Siegfried Schlegel ist in der Leipziger Linksfraktion der Sprecher für Stadtentwicklung und Bau. Der Sprecher für das Umweltpolitische ist Reiner Engelmann. Aber nicht Engelmann meldete sich am Dienstag, 18. August, mit einem geharnischten Statement zum Floßgraben zu Wort, sondern Bauspezialist Schlegel. Und tat sich damit keinen Gefallen.

Massiv griff er die Entscheidung der Landesdirektion an, Krautungen im Floßgraben aus naturschutzrechtlichen Gründen zu untersagen. Für ihn ist der Floßgraben ein Bauwerk. Selbst die Legende von der Rolle des Floßgrabens als Hochwasserableiter vertritt er noch mit breiter Brust. Und ein Gutachten wünscht er sich: “Daraus ergibt sich die Forderung, zum Erhalt des Floßgrabenssystems im südlichen Leipziger Auenwald ein qualifiziertes Gutachten zu erarbeiten unter Mitarbeit von Experten der TU Dresden, die seit Jahrzehnten weltweit einen anerkannten Ruf auch auf den Gebieten des Wasserbaus und der Forstwirtschaft besitzen. Eine wie auch immer geartete Freizeitnutzung ist hier nur ein Teilaspekt.”

Vielleicht hätte er das Thema doch lieber seinem, für Umweltpolitik zuständigen, Fraktionskollegen überlassen sollen.

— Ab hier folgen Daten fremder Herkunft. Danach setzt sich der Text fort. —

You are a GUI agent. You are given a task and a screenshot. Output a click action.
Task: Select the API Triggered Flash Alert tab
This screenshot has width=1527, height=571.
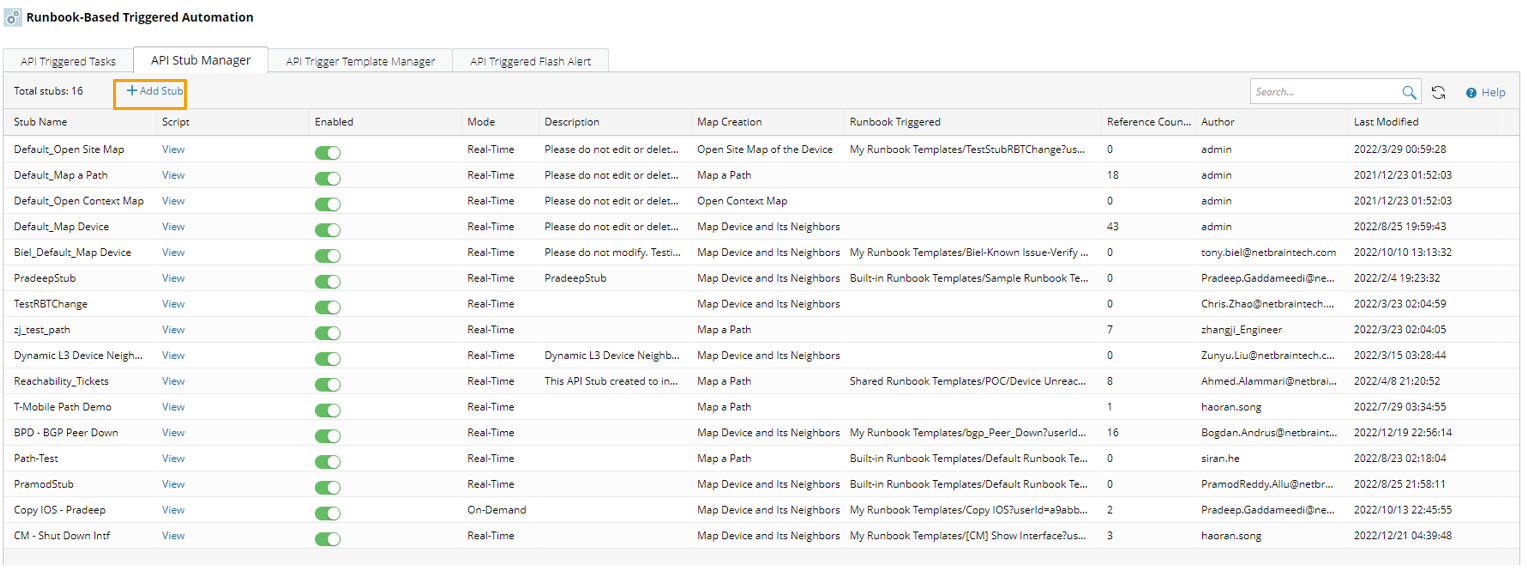click(x=530, y=61)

Die L-IZ hat sich bisher die Veröffentlichung dieser Sommerloch-Stellungnahme verkniffen. Aber da die LVZ da eher keine Hemmungen kennt und den Einwurf aus der Bauexpertensicht veröffentlicht hat, bringen wir das Statement hier. Und ergänzen es um eine ausführlichere Stellungnahme von einem, der das Thema nun wirklich kennt wie seine Westentasche: Wolfgang Stoiber vom NuKla e.V.. Denn das Meiste, was Schlegel als Argument verwendet, hat weder Hand noch Fuß. Dass das so ist, hat auch damit zu tun, dass Schlegel mal wieder nur den LVZ-Beitrag zur Entscheidung der Landesdirektion gelesen hat.

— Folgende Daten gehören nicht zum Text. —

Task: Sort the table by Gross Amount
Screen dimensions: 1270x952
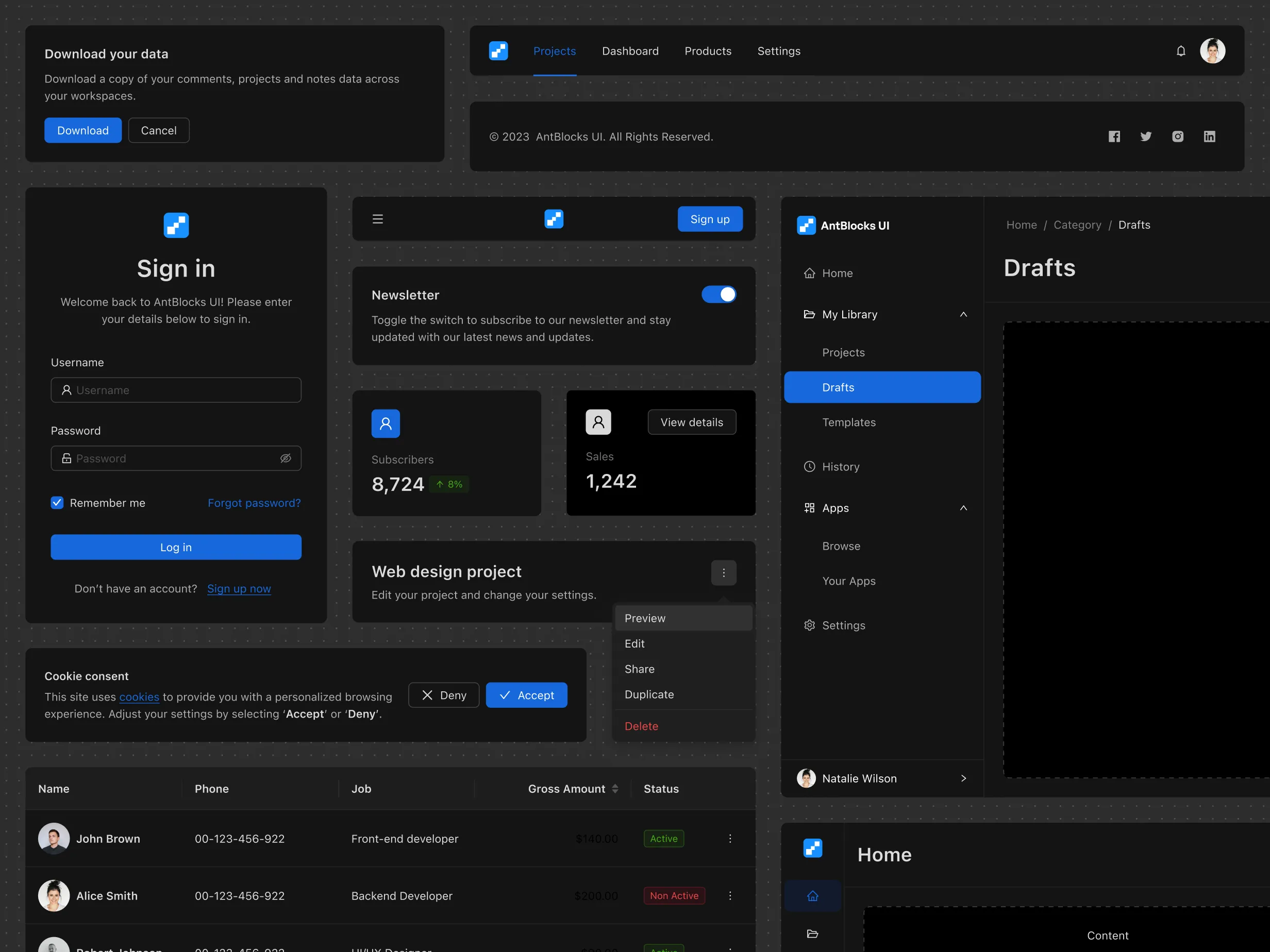Action: tap(616, 789)
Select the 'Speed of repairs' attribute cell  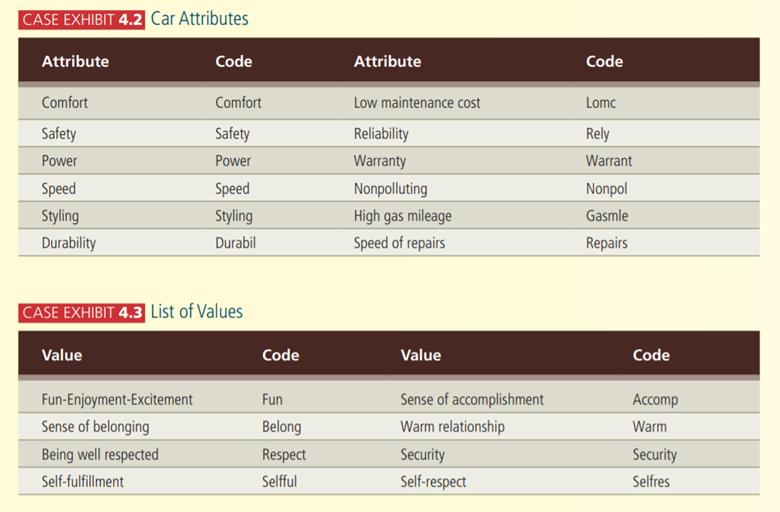click(399, 243)
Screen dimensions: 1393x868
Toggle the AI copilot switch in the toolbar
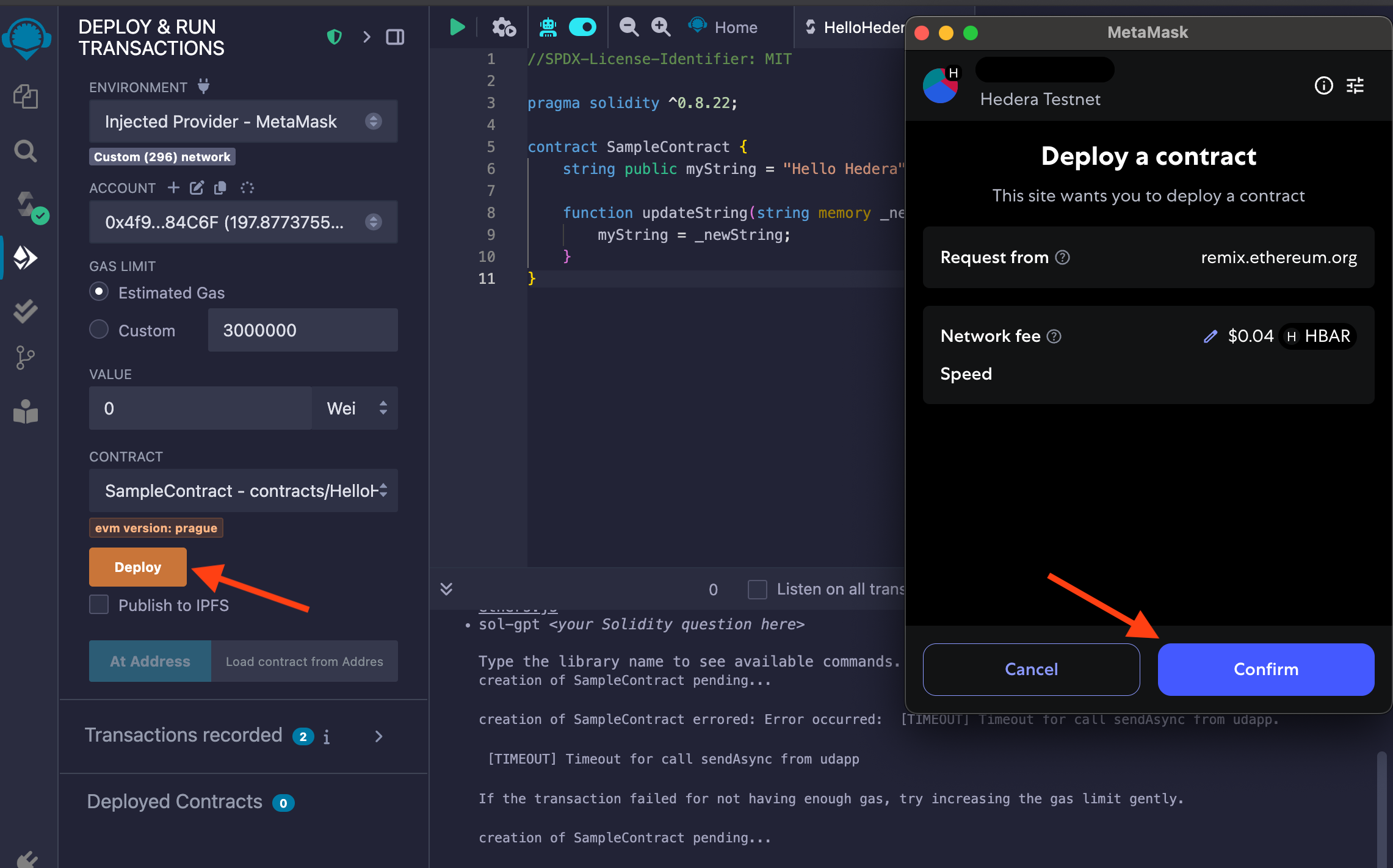click(x=582, y=27)
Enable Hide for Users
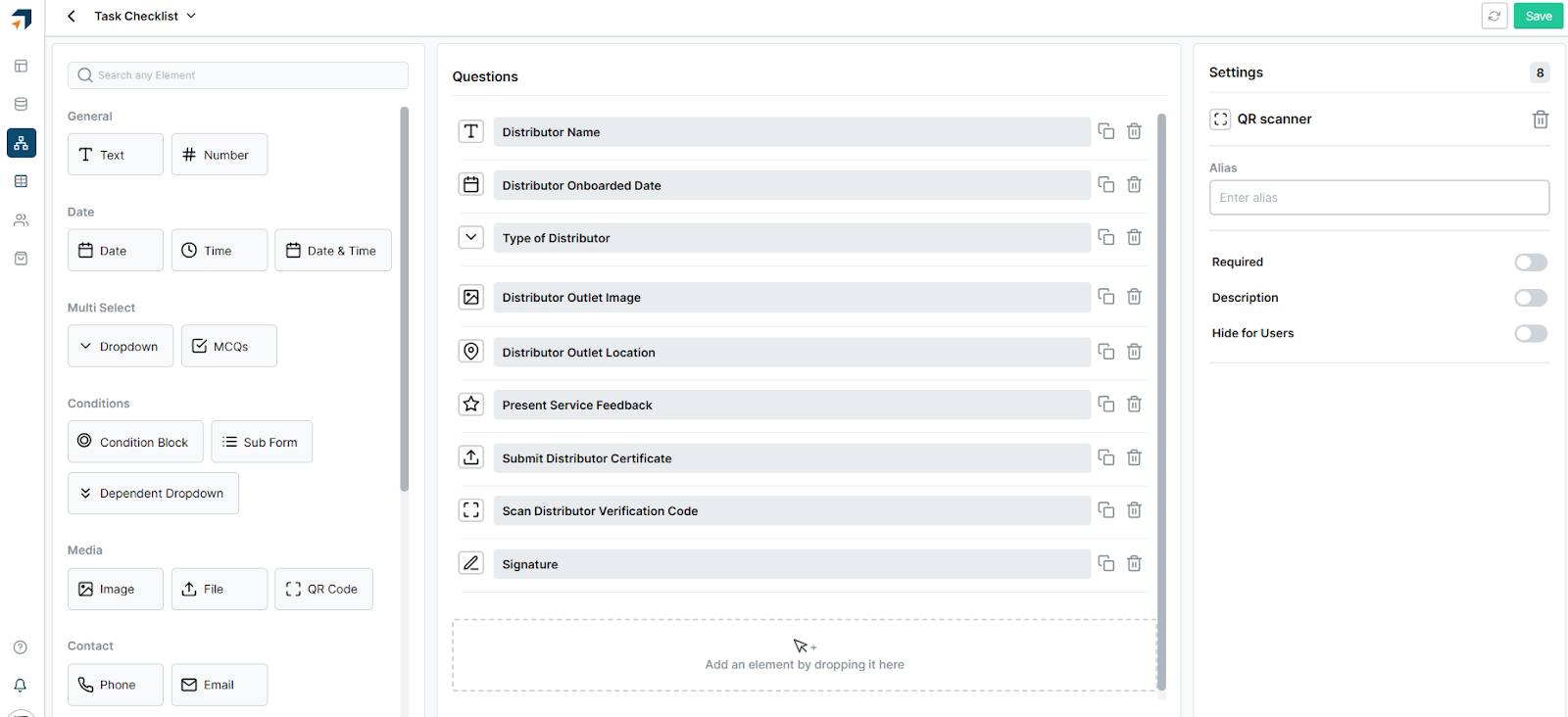 click(x=1529, y=333)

Der war zwar für LVZ-Verhältnisse schon deutlich ausgewogener als Vieles, was vorher zum Floßgraben veröffentlicht wurde. Aber diese Veränderung hat Siegfried Schlegel augenscheinlich nicht mitbekommen. Vielleicht sollte er den Grünen-Fraktionschef Norman Volger nicht nur (falsch) zitieren, sondern bei solchen Themen vielleicht mal fragen. Auch die Grünen haben sich in den letzten Monaten wesentlich tiefer in das gar nicht so einfache Thema eingearbeitet.

Siegfried Schlegels Meinung zum Floßgraben

Floßgraben ist durch Menschenhand gestaltet und bedarf zum Erhalt der Unterhaltung  
LVZ 08.08.2015 Will Landesdirektion den Floßgraben für die Schifffahrt dicht machen?

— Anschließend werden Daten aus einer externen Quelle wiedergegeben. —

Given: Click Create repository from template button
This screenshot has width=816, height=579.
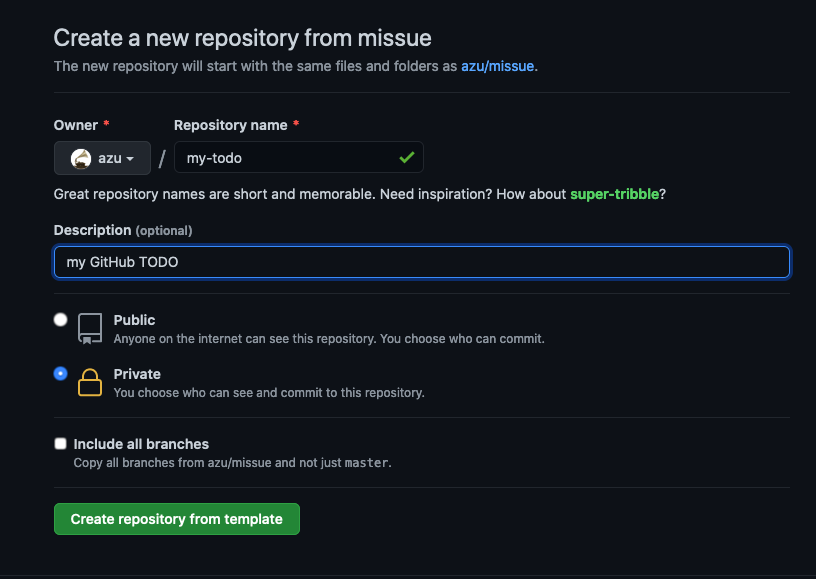Looking at the screenshot, I should (177, 519).
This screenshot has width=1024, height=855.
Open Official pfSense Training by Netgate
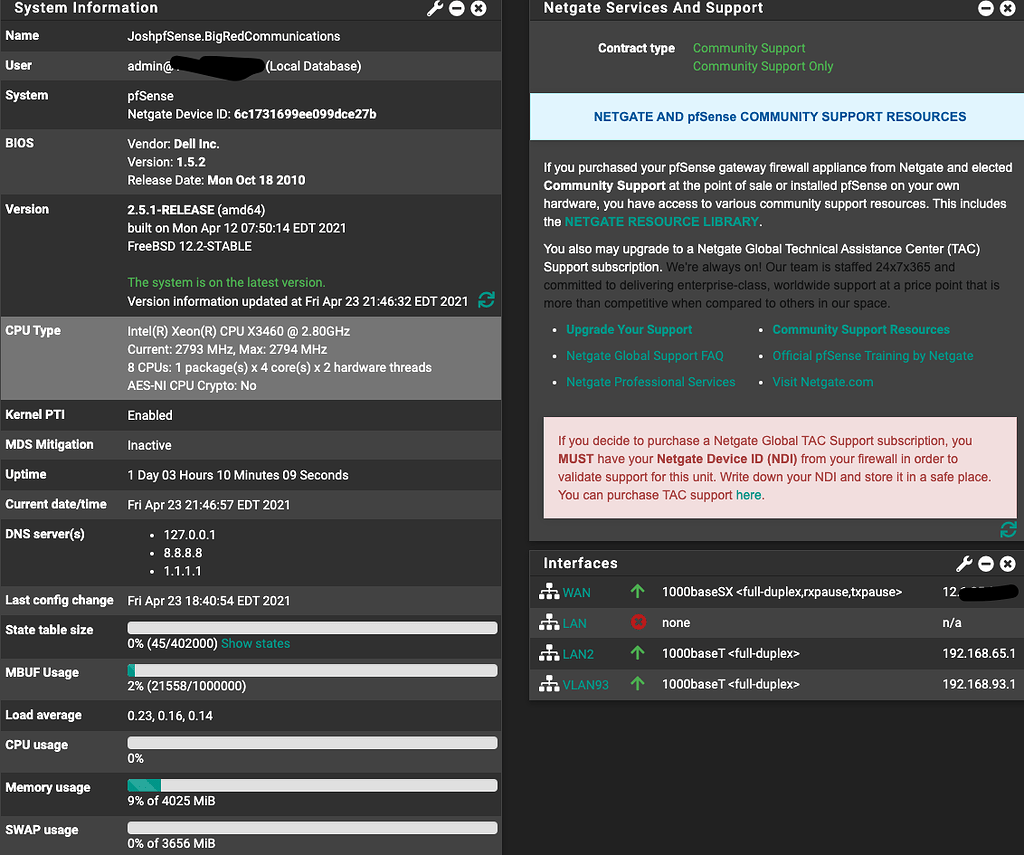click(x=872, y=356)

Über das Agieren der Landesredaktion in Sachen Floßgraben kann sich Siegfried Schlegel, Sprecher für Stadtentwicklung und Bau, als diplomierter Bauingenieur nur wundern. Völlig unklar ist, dass eine staatliche Fachbehörde auf Grund der Forderung eines Vereins zu der Schlussfolgerung kommen kann: Die Entkrautungsmaßnahmen „waren für die Sicherung eines ordnungsgemäßen Wasserabflusses, die Erhaltung und Förderung der ökologischen Funktionsfähigkeit des Gewässers als Lebensraum für die wild lebenden Tiere und Pflanzen und die Erhaltung des Gemeingebrauchs nach unserer Einschätzung nicht erforderlich“. In durch Menschenhand gestalteten und unter Schutz stehenden Gebieten selbst in denen mit Welterbetiteln sind Erhaltungsmaßnahmen notwendig, sonst würden z. B. innerhalb weniger Jahrzehnte die Almen in den Alpen zugewachsen sein. Auch im einzigen zu DDR-Zeiten ausgewiesenen Weltnaturerbegebiet im Südthüringer Vessertal müssen die Wiesen zum Erhalt der Pflanzenvielfalt gepflegt werden und es bleiben nur abgezäunte Waldkernzonen völlig unberührt.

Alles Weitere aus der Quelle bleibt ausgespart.